---------- EXCERTO DO DOCUMENTO
É preciso receber as pessoas que creem em Cristo pelo baptismo (8.36–38). Como o eunuco sabia que cristãos devem ser batizados? Evidentemente incluído no que Filipe tinha ensinado, estava o facto de que ser batizado era o passo seguinte de obediência em sua fé recém descoberta (8.36). No livro de Atos, o baptismo é uma parte importante do compromisso do cristão com Cristo e de seu testemunho. Através do baptismo a pessoa identifica-se com Cristo em sua morte, em seu sepultamento e em sua ressurreição (8.36).

 

Profundamente simbólico e significativo, o baptismo envia uma poderosa mensagem aos espectadores a respeito da obediência do indivíduo a Cristo. Ordenado pelo Senhor Jesus (Mt 28.18-20), o baptismo nas águas é um sinal exterior e visível da identificação de um indivíduo com Cristo e com a comunidade cristã.

 

Enquanto o eunuco estava a escutar Filipe, chegaram a um certo lugar onde havia água à beira da estrada, e quando viram a água, o eunuco disse, “Eis aqui água; que impede que seja eu batizado?” (8.36). “Filipe respondeu: É lícito, se crês de todo o coração”, e o eunuco replicou, “Creio que Jesus Cristo é o Filho de Deus” (8.37). A sua experiência de conversão foi tão real que ele insistiu em parar a carruagem e ser batizado naquele instante! Ele não queria ser um "agente secreto de Cristo”; mas desejava que todos soubessem o que o Senhor havia feito por ele.

 

O eunuco desce com Filipe à água e é batizado (8.38-39). A simplicidade da cerimónia é impressionante. Num caminho, no meio do deserto, um recém-convertido é batizado. As testemunhas do batismo incluíam pelo menos Filipe e o condutor da carruagem, embora um oficial naturalmente poderia estar a viajar com uma comitiva (8.38).

 

Filipe não adia o baptismo do salvo. Uma única condição é exigida: crer de todo o coração. Oscar Cullman, erudito em Novo Testamento, observa que se não houvesse um impedimento claro ou barreira para as pessoas tornarem-se membros da igreja, e se elas fizessem uma profissão de fé credível em Cristo, recebiam o baptismo e então recebiam sua instrução completa.

 

Até agora, o eunuco não podia submeter-se a ritos de iniciação religiosa; ele não poderia ser circuncidado e não poderia ser um prosélito do Judaísmo. Mas agora, por causa das “boas novas de Jesus Cristo”, nada impede que sua transformação seja publicamente simbolizada por meio do baptismo cristão. Submetendo-se ao batismo, este oficial estava proclamando a sua fé em Cristo.
--------------------
* **EXERCÍCIO 1**:
Responda a estas perguntas sobre o excerto acerca do baptismo do eunuco:
(a) Que única condição é exigida para o baptismo?
(b) Quem, pelo menos, testemunhou o baptismo do eunuco?
(c) Que disse o eunuco quando viu a água à beira da estrada?
* **EXERCÍCIO 2**: Transcreva do excerto acerca do baptismo do eunuco, sem alterações, o trecho que vai de "É preciso receber" a "a comunidade cristã.".
---------- MATERIAL FORNECIDO
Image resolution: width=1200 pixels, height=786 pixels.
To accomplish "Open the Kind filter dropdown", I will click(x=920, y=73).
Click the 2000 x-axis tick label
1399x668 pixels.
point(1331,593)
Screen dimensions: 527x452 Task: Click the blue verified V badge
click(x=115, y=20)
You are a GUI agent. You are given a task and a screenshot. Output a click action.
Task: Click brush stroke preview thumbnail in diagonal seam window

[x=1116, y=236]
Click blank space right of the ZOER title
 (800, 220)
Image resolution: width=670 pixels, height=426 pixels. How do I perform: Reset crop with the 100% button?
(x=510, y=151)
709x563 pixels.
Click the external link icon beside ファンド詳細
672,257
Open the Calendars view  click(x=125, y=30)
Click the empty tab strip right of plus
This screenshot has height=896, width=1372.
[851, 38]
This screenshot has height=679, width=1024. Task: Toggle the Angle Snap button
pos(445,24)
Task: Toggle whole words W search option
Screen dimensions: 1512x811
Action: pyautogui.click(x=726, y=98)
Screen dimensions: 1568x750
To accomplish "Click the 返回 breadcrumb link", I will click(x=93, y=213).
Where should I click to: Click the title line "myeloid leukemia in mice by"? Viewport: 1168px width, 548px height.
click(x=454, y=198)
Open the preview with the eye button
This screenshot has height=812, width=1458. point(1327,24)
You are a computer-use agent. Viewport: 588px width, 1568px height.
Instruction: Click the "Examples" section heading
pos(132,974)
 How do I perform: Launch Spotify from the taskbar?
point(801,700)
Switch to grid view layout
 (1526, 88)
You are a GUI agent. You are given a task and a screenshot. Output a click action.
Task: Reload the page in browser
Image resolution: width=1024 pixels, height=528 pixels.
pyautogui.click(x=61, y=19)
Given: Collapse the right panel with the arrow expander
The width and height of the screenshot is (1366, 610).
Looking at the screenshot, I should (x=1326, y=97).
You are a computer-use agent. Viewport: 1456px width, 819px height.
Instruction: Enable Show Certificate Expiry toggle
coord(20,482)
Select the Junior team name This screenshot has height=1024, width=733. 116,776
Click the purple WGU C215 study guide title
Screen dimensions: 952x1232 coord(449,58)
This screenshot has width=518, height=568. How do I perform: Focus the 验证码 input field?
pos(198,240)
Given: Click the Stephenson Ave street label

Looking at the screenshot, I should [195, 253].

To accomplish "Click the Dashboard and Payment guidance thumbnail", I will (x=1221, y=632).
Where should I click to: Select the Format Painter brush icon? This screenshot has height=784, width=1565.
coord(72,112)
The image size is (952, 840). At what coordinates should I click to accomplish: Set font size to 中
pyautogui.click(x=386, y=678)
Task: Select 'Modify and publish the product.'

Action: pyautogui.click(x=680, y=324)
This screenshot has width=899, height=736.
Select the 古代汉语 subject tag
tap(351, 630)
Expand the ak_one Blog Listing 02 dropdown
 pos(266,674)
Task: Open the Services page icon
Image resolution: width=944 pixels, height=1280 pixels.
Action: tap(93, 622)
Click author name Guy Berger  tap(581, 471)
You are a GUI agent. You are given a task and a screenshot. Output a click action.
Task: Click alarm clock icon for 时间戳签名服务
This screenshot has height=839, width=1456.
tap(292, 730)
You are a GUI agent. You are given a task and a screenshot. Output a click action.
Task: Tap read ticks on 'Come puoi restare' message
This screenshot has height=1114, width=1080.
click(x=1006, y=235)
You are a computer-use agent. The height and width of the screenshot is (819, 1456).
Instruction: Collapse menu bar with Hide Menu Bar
--------------------
* **RESPOSTA COMPLETA 1**:
(a) Crer de todo o coração.
(b) Filipe e o condutor da carruagem.
(c) Disse: "Eis aqui água; que impede que seja eu batizado?"

* **RESPOSTA COMPLETA 2**:
É preciso receber as pessoas que creem em Cristo pelo baptismo (8.36–38). Como o eunuco sabia que cristãos devem ser batizados? Evidentemente incluído no que Filipe tinha ensinado, estava o facto de que ser batizado era o passo seguinte de obediência em sua fé recém descoberta (8.36). No livro de Atos, o baptismo é uma parte importante do compromisso do cristão com Cristo e de seu testemunho. Através do baptismo a pessoa identifica-se com Cristo em sua morte, em seu sepultamento e em sua ressurreição (8.36).

 

Profundamente simbólico e significativo, o baptismo envia uma poderosa mensagem aos espectadores a respeito da obediência do indivíduo a Cristo. Ordenado pelo Senhor Jesus (Mt 28.18-20), o baptismo nas águas é um sinal exterior e visível da identificação de um indivíduo com Cristo e com a comunidade cristã.